Burgundy – continued
January 29, 2004 No CommentsSunday’s crowning glory was the feast at the Hotel Dieu, the medieval almshouse otherwise known as the Hospices, a thrilling masterpiece of late Gothic architecture with its distinctive polychromatic Burgundian tiled roof. The Hospices de Beaune is a charity founded by Nicolas Rolin, chancellor of Burgundy, in 1443, a man famed far and wide for his ability to extort money from the well-to-do. So much so that King Louis XI remarked that “having made so many people poor and homeless he could well afford to make his peace with the Almighty by providing for some of them.” Rolin started the process which underpins the Hospices’ finances even today; he endowed a parcel of land on which to grow grapes and others followed his example, down to Maurice Drouhin who, in the 20th century, bequeathed some of his finest plots. Sale of the Hospices wines was originally conducted by private treaty but in 1851 the foundation decided to hold an auction, starting a custom that’s been observed annually ever since. This now takes place in the less characterful but more commodious covered market. Prices fetched are generally inflated, partly from charitable motives but also because of the publicity value – in the manner of a butcher buying the Supreme Champion Aberdeen Angus at London’s Smithfield Cattle Show prominent restaurateurs are eager to cash in on the cachet. The negotiants watch anxiously, for the Beaune prices, while not definitive, give a clue as to the worth of the current Burgundy vintage.
The feast takes place in the bastion, beneath the Hôtel Dieu, with an overflow room upstairs; a total of almost 1000 guests are accommodated. We were treated to an eight-course banquet, with wines to accompany five, plus choice of a Marc de Bourgogne, the fiery ‘brandy’ of the region or a prunelle, as digestif. The left-hand side of the king-size parchment menu listed all the Hospices wines, 30-something in total. If you wished to taste any (or all!) of these you simply wrote your selection down on your place card and handed it to the waitress. At one point Findlater’s Maureen O’Hara and I had six glasses in front of us – each! Of course many of the wines were too young and all were hard to appraise, overwhelmed as they were by the occasion. I do remember being particularly impressed by our host’s Mazis-Chambertin and by Le Corton but then, to paraphrase Dr. Johnson, the man who couldn’t appreciate Le Corton couldn’t appreciate life itself. The cabaret that accompanied the feast was another thing of wonder; a jazzband rooted in the tradition of Sidney Bechet and Claude Luther; a leather-aproned male voice choir culled from the growers; and a brilliant chanteuse/comédienne who demanded audience participation, plucking diners from their seats to dance or take part in a mime. The night was punctuated by regular choruses of ‘Le bon Bourguignon’, a drinking song popular with the locals. Of course things couldn’t end there; at the conclusion, guests spilled out into the town’s restaurants and wine bars to drink yet more.
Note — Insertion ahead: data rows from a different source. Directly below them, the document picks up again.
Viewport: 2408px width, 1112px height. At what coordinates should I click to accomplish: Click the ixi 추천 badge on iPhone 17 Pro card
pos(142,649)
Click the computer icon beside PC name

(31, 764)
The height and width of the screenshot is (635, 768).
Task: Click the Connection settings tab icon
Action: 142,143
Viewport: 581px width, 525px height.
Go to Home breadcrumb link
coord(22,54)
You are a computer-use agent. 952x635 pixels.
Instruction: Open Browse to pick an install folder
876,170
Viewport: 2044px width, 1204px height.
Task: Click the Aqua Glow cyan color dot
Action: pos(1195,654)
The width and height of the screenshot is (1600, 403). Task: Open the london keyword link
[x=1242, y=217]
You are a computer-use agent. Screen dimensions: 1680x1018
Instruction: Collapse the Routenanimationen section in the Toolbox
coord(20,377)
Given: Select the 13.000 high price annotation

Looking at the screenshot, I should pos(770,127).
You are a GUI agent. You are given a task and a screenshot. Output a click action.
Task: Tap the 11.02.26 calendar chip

Unbelievably, next day we were up with the lark and on the road north to Chablis. We travelled in three Espaces, the first booted along by adrenalin-fuelled Bruno from Bouchard who fancied himself an F1 ace; Catherine hustled to keep up with him while we brought up the rear, entrusting our safety to a young Japanese whose first drive on French roads was further complicated by the fact that, back in Tokyo, he drove an automatic. Verily, a hair-raising ride.
William Fèvre is quite a name in Chablis; a man who led the fightback towards quality after the depredations of the late sixties when want of pride and general dilapidation combined to damage the wine’s reputation. He also pursued relentlessly the counterfeiters who, by their actions, debased the good name. In Fèvre’s mock period château we found an amusing collection of ‘Chablis’ bottles from all over the world. William was a hard act to follow until Joseph Henriot, who had acquired the business, parachuted in a young régisseur, Didier Séguier from their subsidiary Bouchard Père et Fils. Didier set about revitalising the Domaine, changing the style to make wines that are very much his own ‘handwriting’. We tasted over a dozen of the 2002 vintage, from the humble Domaine Chablis to the Grands Crus. At several stages during the tasting I found myself slipping back for a sip of the core product. It was reassuringly good and, what’s more, manifestly in the house style, rather like being at a wedding where relatives, close or distant, could be identified by a pattern of speech or the curve of an eyebrow. Spot on fruit/acid balance was a constant and there were other family features. The five Grands Crus were distinctively different – my preference, as always, big, buttery Vaudésir with its heather and hymetus honey notes and pronounced lime overtones, in contrast to the lemon of the other four.
Chablis is hilly and chilly, denigrated even by the Beauneois in our party as “little Siberia” but it meant something to drink one of your favourite wines and, afterwards, stand on the slope where it gestated.
All in all, a heroic trip. The following week in the office, chastened by boring Dublin 2 sandwiches and vile coffee, was a nightmare. For diversion I recalled that first evening in Beaune when I relished a plate of crème de foie gras with good bread and a glass of Volnay-Santenots 1997. It cost e11.40. What am I doing here?